Alexander James, a member of Al Jazeera's Investigative Unit (I-Unit) and co-producer of The Gold Mafia exposè has dispelled claims they deliberately played into Zanu PF factionalism by not mentioning Vice President Constantino Chiwenga's role in the pillaging of Zimbabwe's gold.
Speaking at the Africa Investigative Journalism Conference (AIJC), currently underway at Wits University in South Africa, James said all evidence gathered by I-Unit pointed to President Emmerson Mnangagwa being at the centre of the looting.
The Gold Mafia was an earth-shattering investigative documentary on how Zimbabwe's gold was being smuggled out of the country by senior public office bearers who included Mnangagwa's Special Ambassador to the Americas and Europe Uebert Angel.
It was a four-and-a-half-year investigation that was eventually dismissed by the government as a ploy to tarnish Zimbabwe's image despite video evidence of runners, confessions by Harare International Airport employees and confessions by Angel on how they were conducting their shoddy business.
"All evidence did not flow to Chiwenga, we focused on the loops we felt we could confidently demonstrate very clearly," said James.
"In our case, they flowed to number one, that is not to say there is nothing on Chiwenga. It is just that the evidence we had pointed in one direction."
Sources within ruling Mnangagwa's faction of Zanu PF interpreted the Al Jazeera documentary as being a sponsored attack by a rival camp led by Chiwenga within the party seeing as it came as Zimbabwe prepared for August's General Elections.
First Lady Auxillia was recorded advising Angel to get in touch with Mnangagwa to facilitate the laundering of millions in US dollars while one of the self-proclaimed Prophet's partners also assured I-Unit's undercover team 'they would be treated like royalty as long as they oiled the wheels' which was interpreted as a bribe.
Angel dismissed the whole investigation, arguing he already knew he was being recorded and was simply playing along.
He questioned whether anyone would have thought getting to Mnangagwa was that easy.
Angel had put a US$200,000 bribe, which included his facilitation fees, for the I-Unit to meet with Mnangagwa.

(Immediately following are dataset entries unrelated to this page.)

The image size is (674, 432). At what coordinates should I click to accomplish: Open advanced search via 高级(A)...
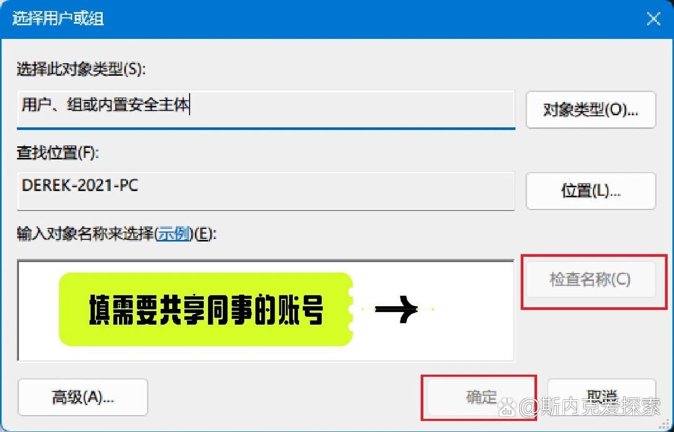(x=83, y=397)
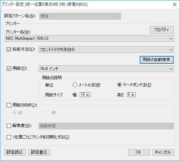Screen dimensions: 180x161
Task: Click the 設定読込 button
Action: 15,152
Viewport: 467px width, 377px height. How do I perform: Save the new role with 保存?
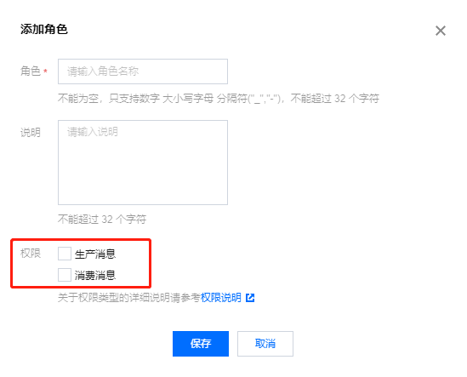(201, 344)
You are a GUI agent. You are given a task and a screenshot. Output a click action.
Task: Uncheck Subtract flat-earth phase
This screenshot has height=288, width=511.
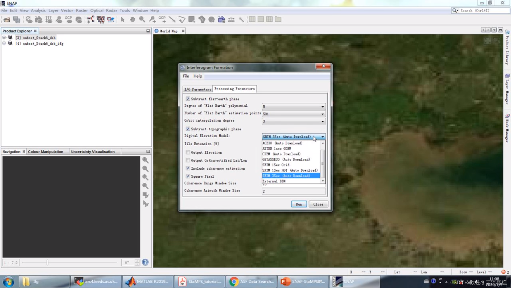(x=188, y=99)
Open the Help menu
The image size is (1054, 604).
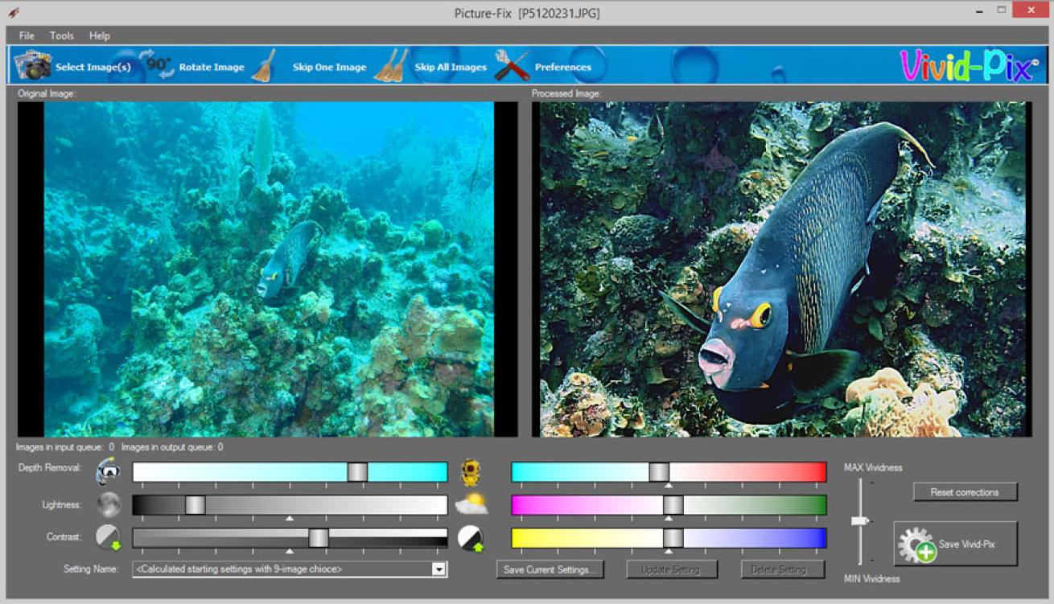click(x=100, y=35)
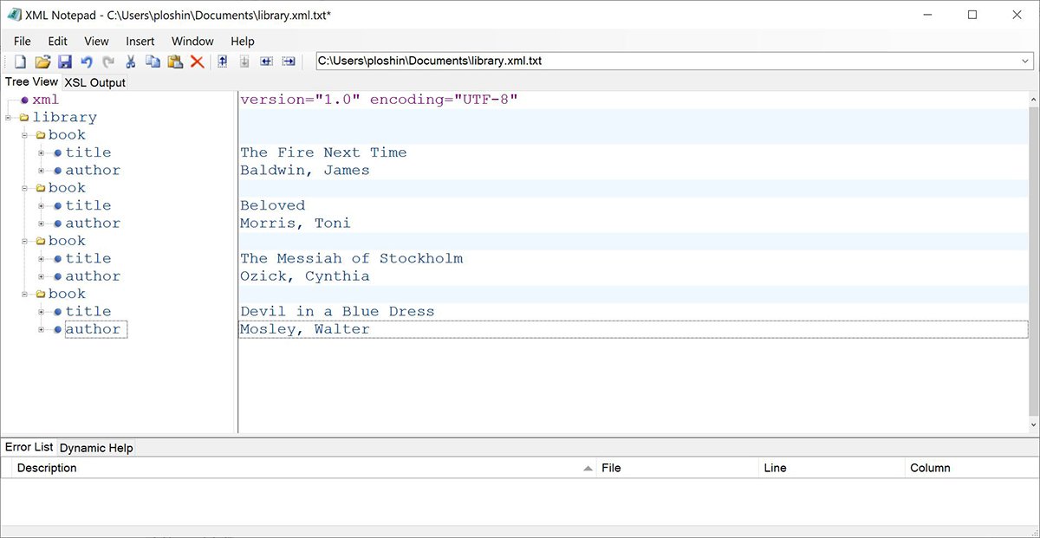Open the Window menu
This screenshot has height=538, width=1040.
pyautogui.click(x=192, y=41)
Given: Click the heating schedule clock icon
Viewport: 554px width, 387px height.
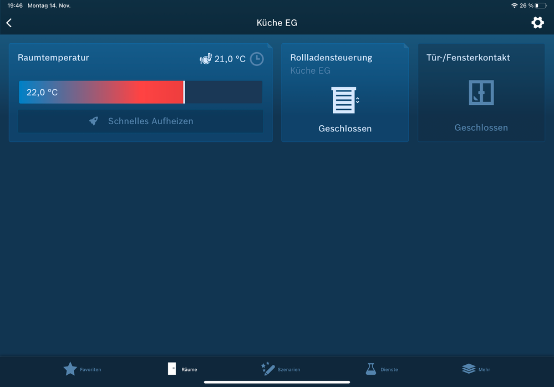Looking at the screenshot, I should pyautogui.click(x=256, y=59).
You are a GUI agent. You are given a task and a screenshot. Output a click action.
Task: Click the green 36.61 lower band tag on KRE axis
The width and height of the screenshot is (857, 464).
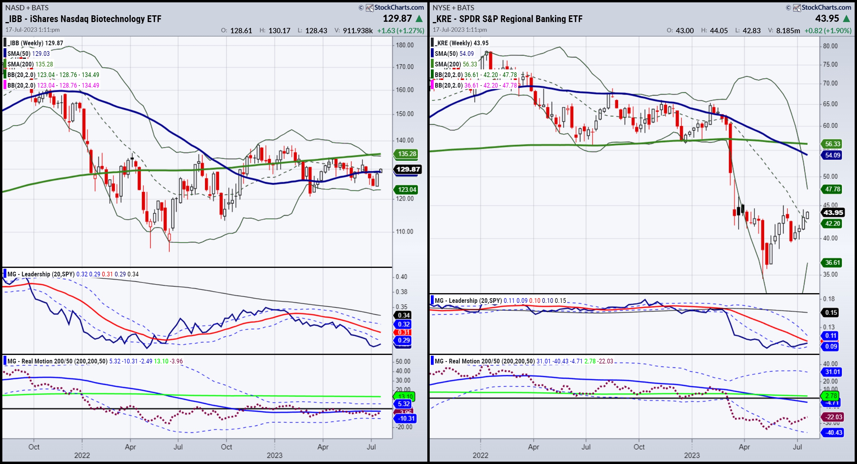[832, 263]
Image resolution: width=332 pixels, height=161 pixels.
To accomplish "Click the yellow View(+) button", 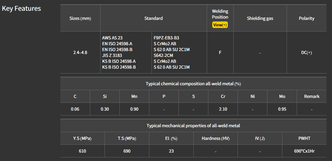I will pos(220,25).
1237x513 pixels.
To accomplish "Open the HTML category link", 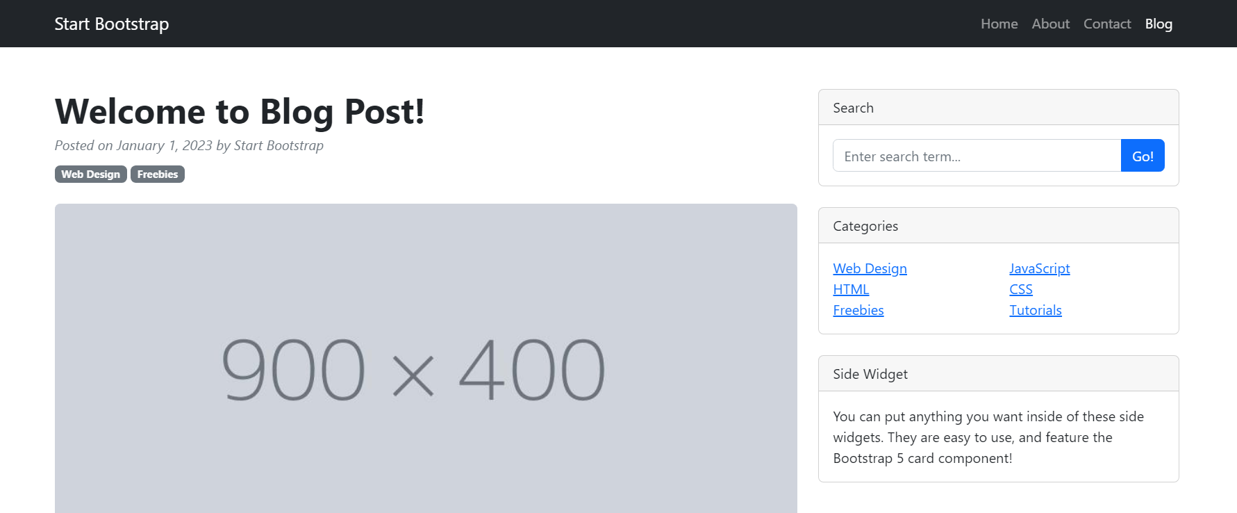I will click(x=851, y=289).
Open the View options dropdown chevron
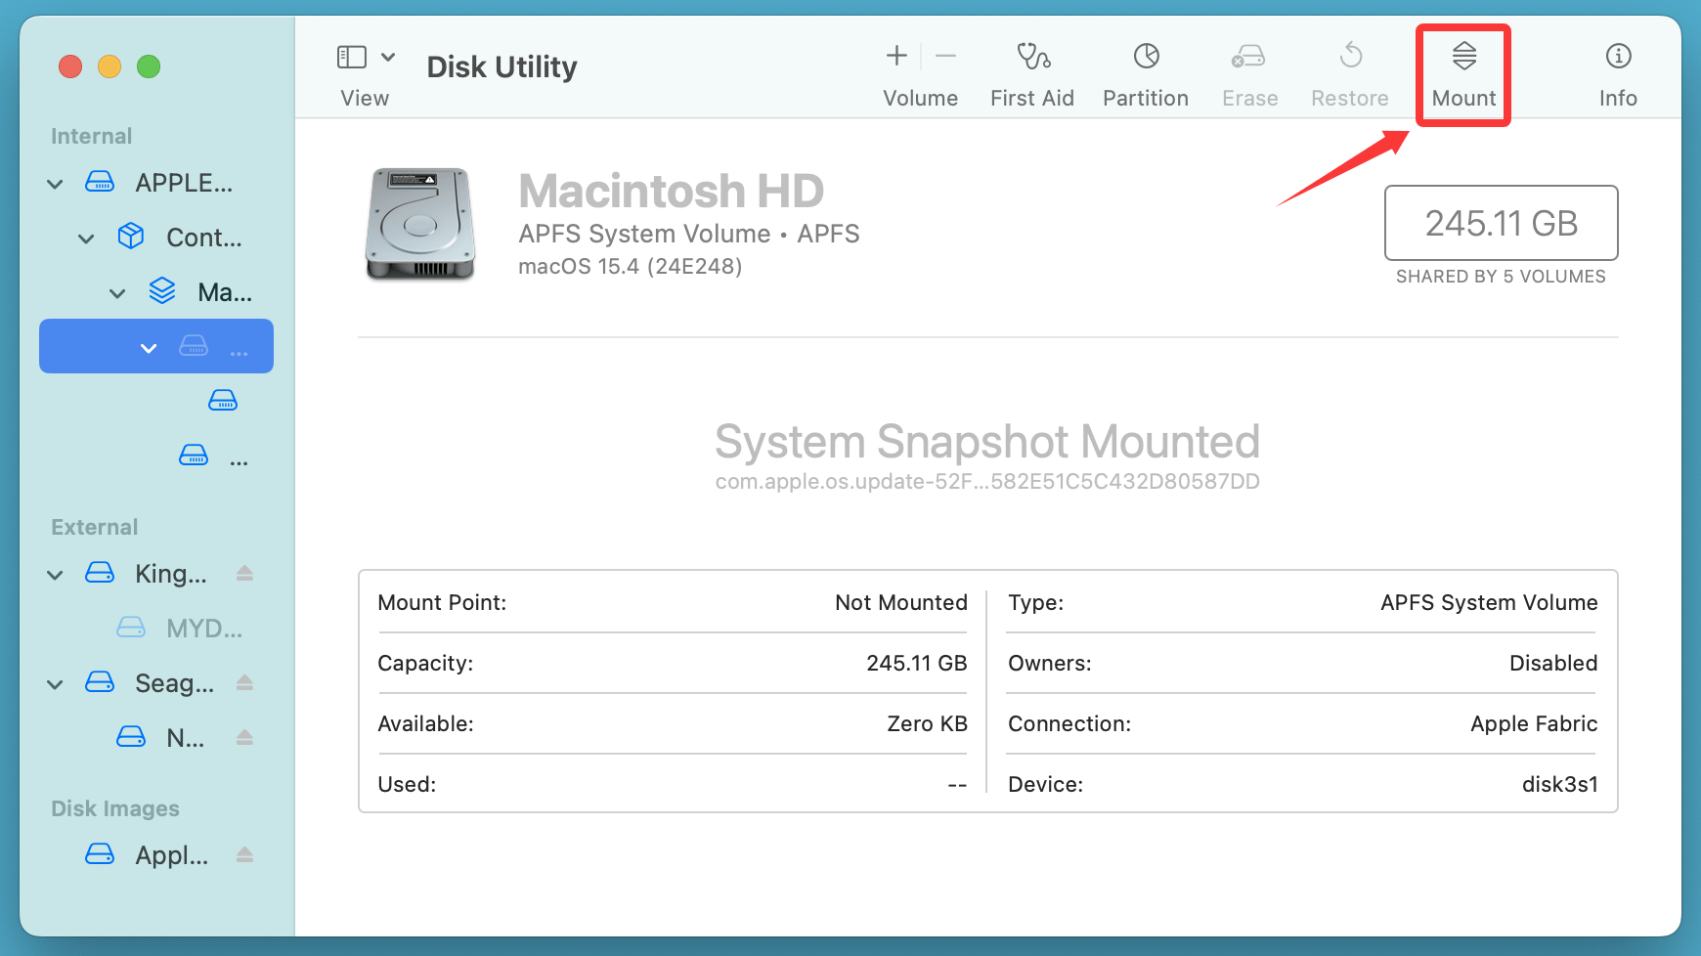 387,56
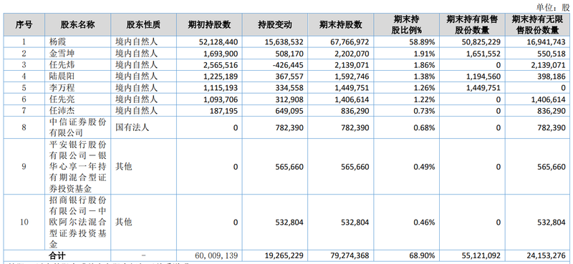Click the 股东名称 column header
The image size is (573, 264).
click(77, 25)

"I think if there was ever any doubt, all that was gone by the end when that was done. There were no longer any code names of Number One (Mnangagwa) and principal (Angel), it was 'the President needs the money, we have told him it is coming and if it is not we are in trouble," said co-producer Sarah Yeo.
Yeo and James delivered, at the ongoing conference, an insight into how they conducted the investigation which stretched as far as South Africa, Dubai and China.
The AIJC is Africa's biggest gathering of investigative journalists, partners and support organisations, with the idea of building partnerships, ensuring sustainability and skills sharing.